High performance R functions for forest data processing based on Terrestrial Laser Scanning (but not only) point clouds.

Description

This package is a refactor of the methods described in this paper, among many other features for 3D point cloud processing of forest environments.

Most algorithms are written in C++ and wrapped in R functions through Rcpp. TreeLS is built on top of lidR, using its LAS infrastructure internally for most methods.

For any questions, comments or bug reports please submit an issue here on GitHub. Suggestions, ideas and references of new algorithms are always welcome - as long as they fit into TreeLS' scope.
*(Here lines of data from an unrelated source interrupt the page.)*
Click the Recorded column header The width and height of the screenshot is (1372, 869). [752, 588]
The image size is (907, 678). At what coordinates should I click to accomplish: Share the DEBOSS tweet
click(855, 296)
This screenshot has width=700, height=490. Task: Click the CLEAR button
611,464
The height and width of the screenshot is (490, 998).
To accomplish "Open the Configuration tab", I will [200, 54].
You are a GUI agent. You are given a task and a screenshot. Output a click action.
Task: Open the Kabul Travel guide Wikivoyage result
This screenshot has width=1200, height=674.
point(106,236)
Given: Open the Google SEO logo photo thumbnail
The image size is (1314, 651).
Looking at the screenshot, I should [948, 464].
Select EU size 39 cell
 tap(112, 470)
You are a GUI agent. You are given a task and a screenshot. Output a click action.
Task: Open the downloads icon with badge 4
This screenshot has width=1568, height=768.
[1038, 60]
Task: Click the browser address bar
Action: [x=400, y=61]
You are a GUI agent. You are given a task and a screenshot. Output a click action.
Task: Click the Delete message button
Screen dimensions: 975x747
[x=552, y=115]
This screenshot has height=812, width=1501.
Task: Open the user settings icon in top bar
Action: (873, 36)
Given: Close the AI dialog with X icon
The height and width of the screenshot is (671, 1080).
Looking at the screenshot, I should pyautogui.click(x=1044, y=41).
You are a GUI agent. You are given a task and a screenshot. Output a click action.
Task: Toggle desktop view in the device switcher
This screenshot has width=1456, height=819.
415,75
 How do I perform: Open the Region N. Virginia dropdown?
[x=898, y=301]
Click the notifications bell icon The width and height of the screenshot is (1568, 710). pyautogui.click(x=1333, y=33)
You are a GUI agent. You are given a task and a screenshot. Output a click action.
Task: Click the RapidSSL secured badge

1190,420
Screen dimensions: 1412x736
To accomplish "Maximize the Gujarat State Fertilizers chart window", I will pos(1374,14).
TreeLS is currently on v2.0. To install it from an official mirror, use: install.packages("TreeLS"). To install the most recent version, check out the Installation from source section below.

*TreeLS is not on CRAN at the moment (August/2020), the up-to-date version is submitted and should be available shortly. Meanwhile you can install it from source using devtools.

News

  • August/2020: Version 2.0 is finally available! It's a major release, introducing several new functionalities, bug fixes, more robust estimators for noisy clouds and more flexible plotting. All functionalities from older versions are now available and optimized, so there should be no need to use legacy code anymore. The scope of application of TreeLS has become much wider in this version, specially due to the introduction of functions like fastPointMetrics and shapeFit, making it much easier for researchers to assess point cloud data in many contexts and develop their own methods on top of those functions. For a comprehensive list of the updates check out the CHANGELOG.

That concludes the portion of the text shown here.